Вечером в казино состоялся ужин. В честь русской делегации. Тот самый, о котором я уже здесь, в поезде, вспоминал. Со странными намеками на мою Нобелевскую. Щекочущее и в то же время унизительное чувство. В тот же день прибыли и японцы. Конечно, американцы и в их честь дали обед. На следующее утро в каком-то хозяйственном здании военно-морского флота должны были начаться встречи делегаций. В больших открытых автомобилях нас привезли на место. Мы с Розеном ехали в одном.
— Доброе утро, Роберт Робертович. Надеюсь, вы хорошо отдохнули?
— A-а, Федор Федорович, доброе утро. Более или менее. А вы? Сухой ли порох в пороховницах?
— Я надеюсь, я надеюсь. Несмотря на испарину.
Мы вышли из автомобилей. Перед входом в здание, где должны были происходить переговоры, стояли школьники с флагами. Американские флаги, русские. Ну да, и японские. Мы вошли вовнутрь. Витте, Розен, я и остальные. Мы подошли к дверям зала заседаний. Там нас встречали американцы. Мы стояли, переговаривались, здоровались. Сквозь открытые двери маленького зала виднелась дверь в противоположной стене и около нее Комура с его свитой. Тут возле наших дверей возникло какое-то замешательство, какая-то задержка. Несколько американцев быстро шли через зал от японцев навстречу Витте. Казалось, что-то было не так.
Мне трудно сказать, действительно ли то предчувствие, которое, я даже не знаю, то ли долго во мне вызревало, то ли всплыло в моем сознании мгновенно, на самом деле в нем всплыло. Позже мне казалось, что мгновение на пороге зала переговоров в Портсмуте было одним из тех мгновений par excellence [168] в моей жизни — одним из тех, когда никто и ничто еще не открыло передо мной и не дало мне понять фатальности обстоятельств, но я уже чувствую, иногда в течение нескольких дней, иногда за миг до прояснения вопроса, что в воздухе повисло что-то тяжкое и сложное, касающееся непосредственно меня.
168
Здесь: исключительных (франц.).
И действительно, самым нелепым и непосредственным образом это относилось ко мне. Среди всех этих влиятельных господ — суетящихся, обремененных портфелями, несмотря на жару в крахмальных воротничках и поэтому тем сильнее обливающихся потом, — это касалось именно меня.
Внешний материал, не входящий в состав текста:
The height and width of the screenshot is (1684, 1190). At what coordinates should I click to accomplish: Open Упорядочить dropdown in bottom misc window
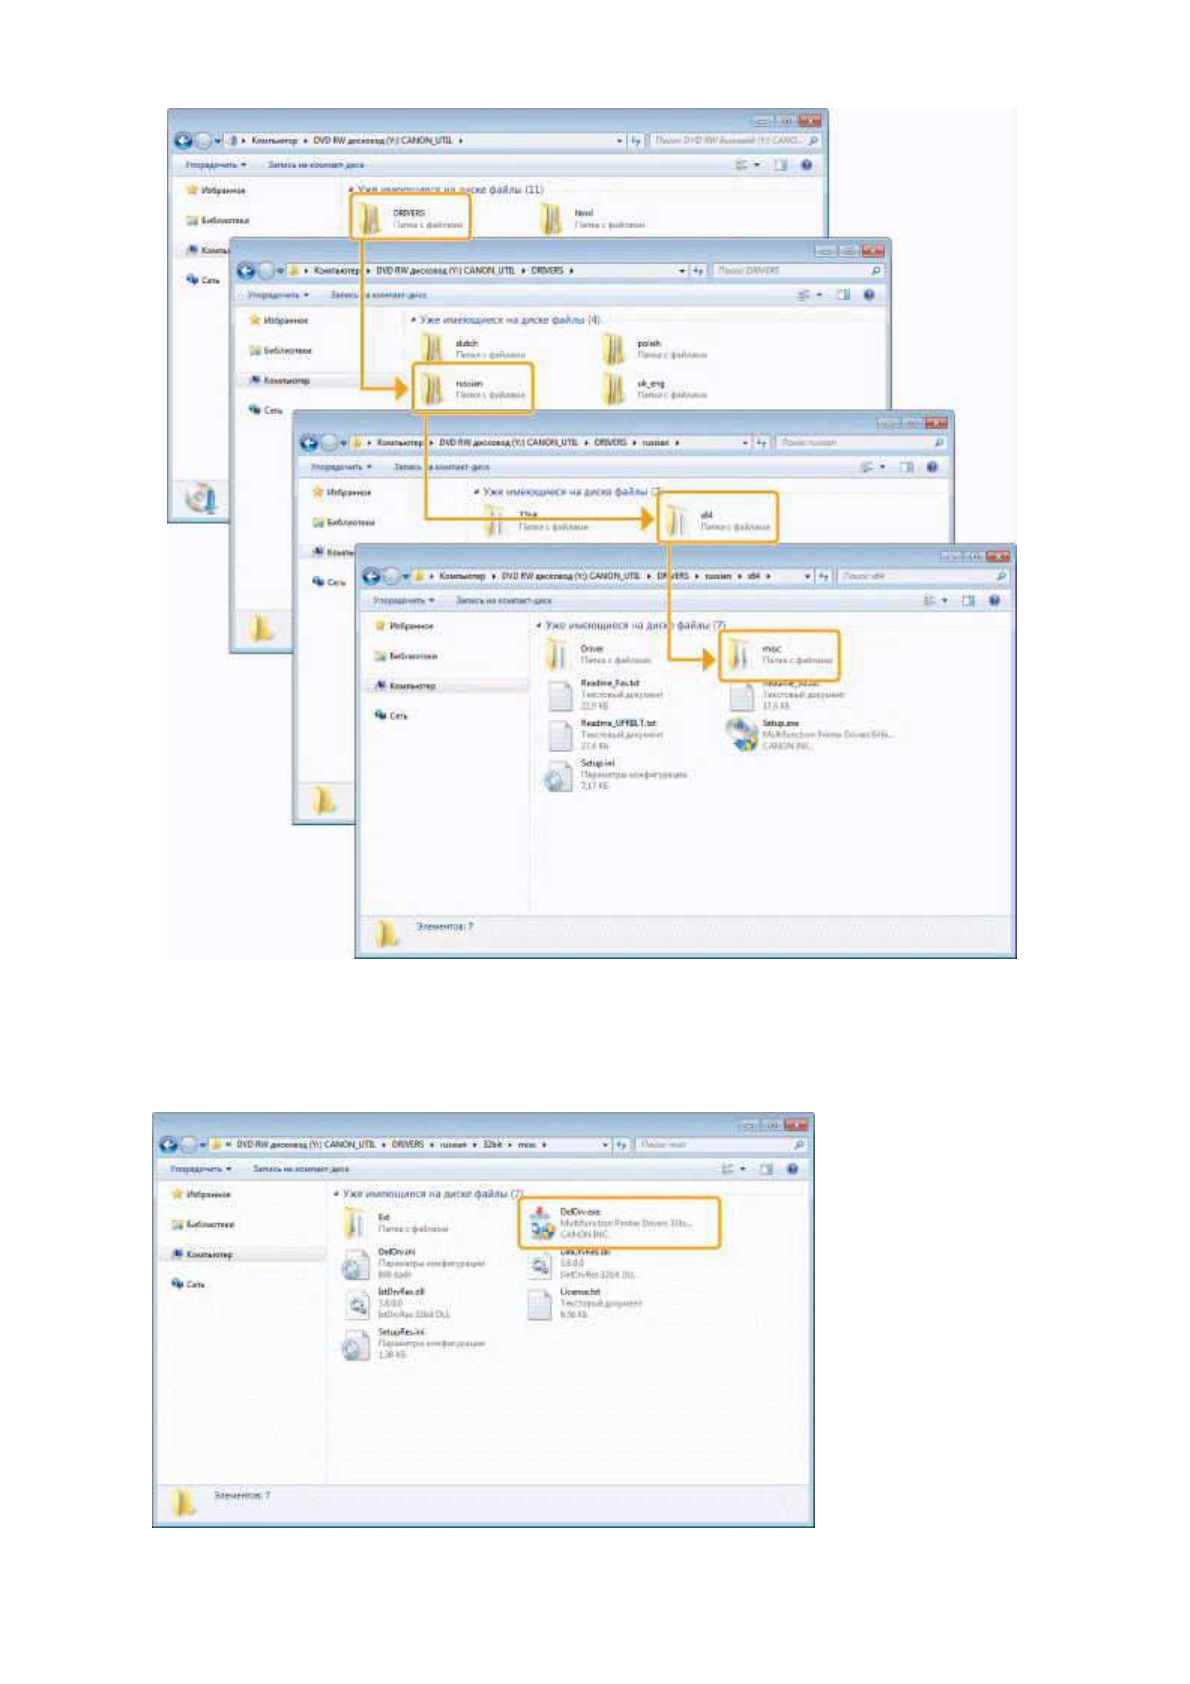click(201, 1169)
Витте, как само собой разумеющееся шедший первым, дойдя до двери, вернулся обратно и подошел ко мне. Он взглянул мне в глаза, потом — в сторону. Его широкое бледное лицо пошло красными пятнами. Настолько он все же был взволнован:
— Простите, Федор Федорович, произошло недоразумение. Японцы говорят, что в представленном им списке русской делегации ваша фамилия не значится. Мне сейчас показали этот список. Он кажется аутентичным. Но вашей фамилии там действительно нет. Признаюсь, я не понимаю, как это могло случиться. Теперь они отказывают вам в разрешении участвовать в переговорах. Не знаю, как мне быть.
Когда я отвечал ему, я сам услышал, как глухо от удивления звучит мой голос. Меня неожиданно, совершенно неожиданно сбили с ног, но, пока он объяснял, я успел подняться. Я сказал:
— Сергей Юльевич, вы глава делегации. Вам решать, чего в данной ситуации требует достоинство России. Полагаю, что из этого должно исходить ваше решение.
Признаюсь: в тот момент я не знал — и до сих пор не знаю, — в какой мере своим ответом о достоинстве России я имел в виду собственное достоинство. Но, во всяком случае, не только свое!
Я не мог ему сказать:
— Сергей Юльевич, как это вы не знаете, как вам поступить?! Вам надлежит объявить, что Россия сама назначает своих делегатов. Вы должны сказать, что, если японцы требуют, мы представим им новый список, в котором будет значиться моя фамилия, как она должна была значиться там с самого начала. Вы должны сказать, что состав делегации определяет не случайный переписчик — или фальсификатор! — а русский царь, назначающий людей в свою делегацию.